Also, the communication was great when they took my work and money. Since then, not so great.

James


----------



## zmudshark (Jan 28, 2007)

When was it promised by? 

Five months doesn't seem too bad, and it is NAHBS time.


----------



## jd3 (Oct 8, 2004)

I don't remember any details, but I have read a thing or two on the WWW where customers were not happy with them.


----------



## fast ferd (Jan 30, 2009)

Should consider myself one of the lucky ones. Not too long ago, Cyclart failed to answer any of my inquiries about repainting my old Raleigh Pro. Their website looks great and all, but their lack of response was a warning sign to me.


----------



## Quattro_Assi_07 (Jan 13, 2006)

*Finally heard bach from them...*



fast ferd said:


> Should consider myself one of the lucky ones. Not too long ago, Cyclart failed to answer any of my inquiries about repainting my old Raleigh Pro. Their website looks great and all, but their lack of response was a warning sign to me.


I am surprised they didn't answer your inquires. They were very good at the beginning but after the down payment, not so much. Yes, consider yourself lucky. Very difficult people to work with.

Recorded data:
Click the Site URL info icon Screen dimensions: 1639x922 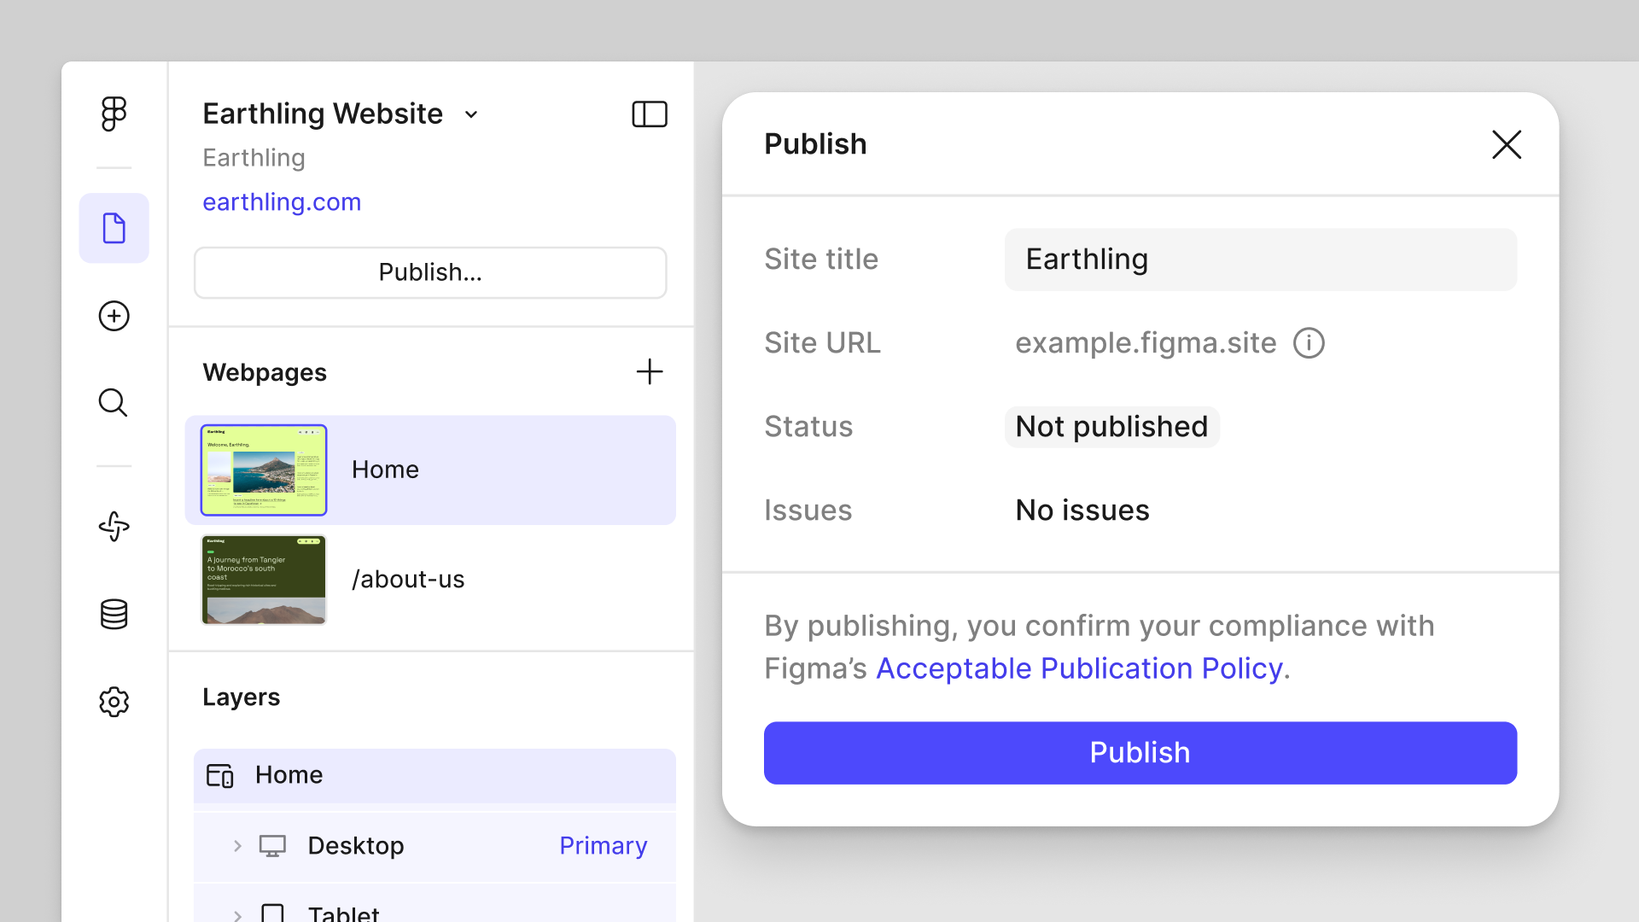[x=1310, y=342]
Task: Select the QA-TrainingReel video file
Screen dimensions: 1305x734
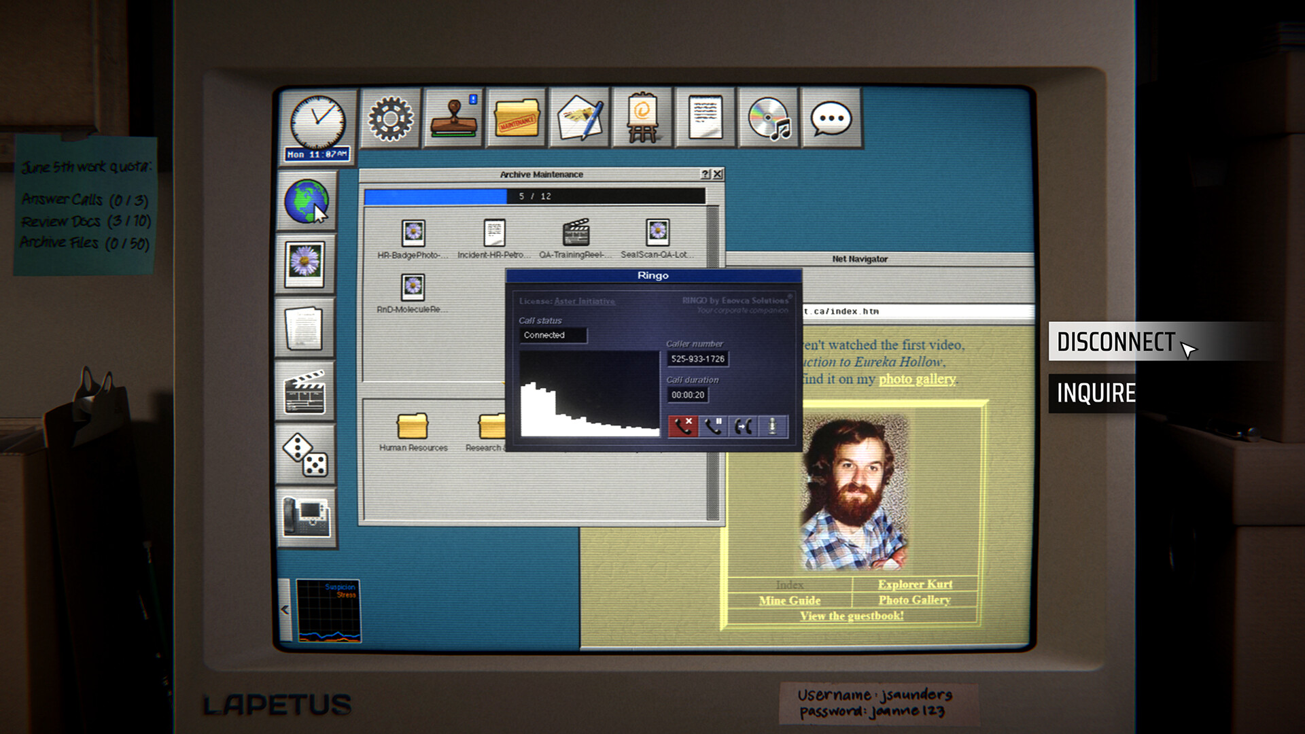Action: [575, 239]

Exercise tasks:
1. Write out the stretch of the Cyclart forum thread from "I don't remember" through "(Jan 30, 2009)".
2. Render this sentence from the Cyclart forum thread in Spanish: "Their website looks great and all, but their lack of response was a warning sign to me."
3. Continue the Cyclart forum thread after its final post.

Answers for the exercise:
1.
I don't remember any details, but I have read a thing or two on the WWW where customers were not happy with them.


----------



## fast ferd (Jan 30, 2009)

2. Su sitio web se ve muy bien y todo, pero su falta de respuesta fue una señal de advertencia para mí.

3.
The news from them is not good news and I am now looking for a new painter to complete the job. I'll probably still end up filing an internet fraud case against them but according to Jim Cunningham, the owner, the frame is on its way to me as I write. I wish I could say that I had a good experience but honestly, I have never had a more unpleasant (both Jim and Susan Cunningham) and unprofessional experience in *any* business dealings in my life. Email me if you want details. Maybe it will save someone else from having to waste their time and money with these guys.

Ok, at least I will get the frame back if I can believe what I am being told now. Well, now to look on the bright side... can someone please recommend a good, competent painter with excellent communication skills? :thumbsup:


----------



## moschika (Feb 1, 2004)

Quattro_Assi_07 said:


> I am surprised they didn't answer your inquires. They were very good at the beginning but after the down payment, not so much. Yes, consider yourself lucky. Very difficult people to work with.
> 
> The news from them is not good news and I am now looking for a new painter to complete the job. I'll probably still end up filing an internet fraud case against them but according to Jim Cunningham, the owner, the frame is on its way to me as I write. I wish I could say that I had a good experience but honestly, I have never had a more unpleasant (both Jim and Susan Cunningham) and unprofessional experience in *any* business dealings in my life. Email me if you want details. Maybe it will save someone else from having to waste their time and money with these guys.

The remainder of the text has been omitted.